**Task goal**
Drop the pictures; give again exactly the lines from the one holding "Screen dimensions: 483x362" through the end of the data.

**Data for analysis**
_ _ _

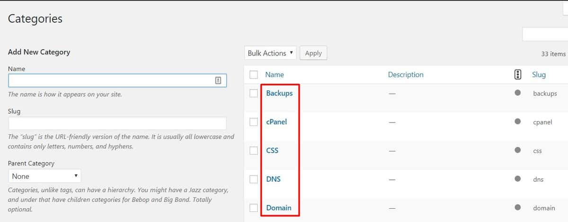This screenshot has height=222, width=568.
Task: Open the CSS category link
Action: [x=272, y=151]
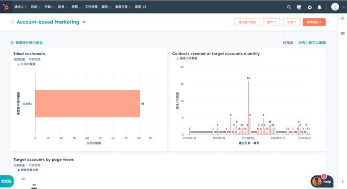347x189 pixels.
Task: Open the 工作流程 menu item
Action: pyautogui.click(x=91, y=7)
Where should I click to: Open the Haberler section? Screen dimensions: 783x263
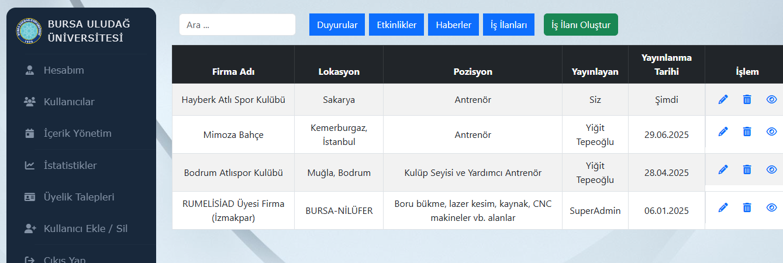[x=453, y=25]
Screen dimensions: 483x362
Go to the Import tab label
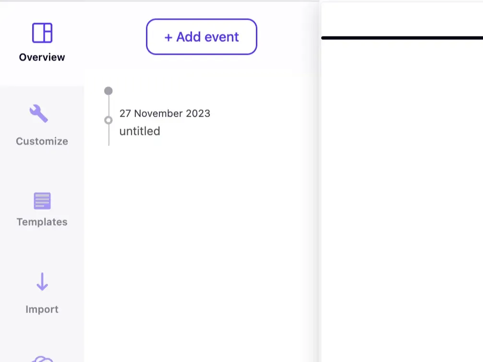(42, 309)
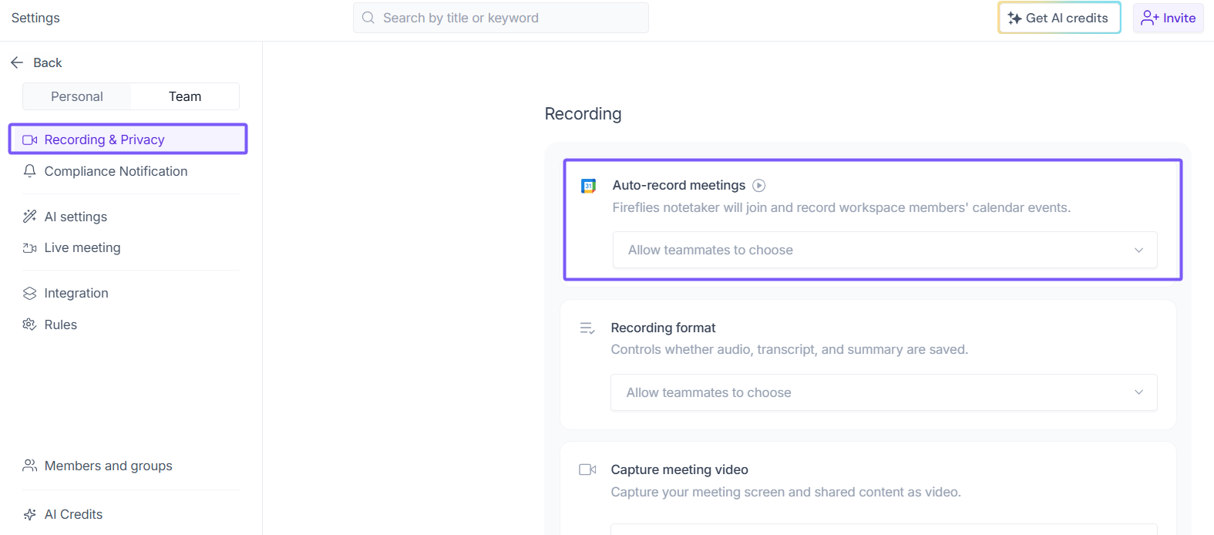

_ _ _

**Answer section**
Screen dimensions: 483x362
Go to the Import tab label
(42, 309)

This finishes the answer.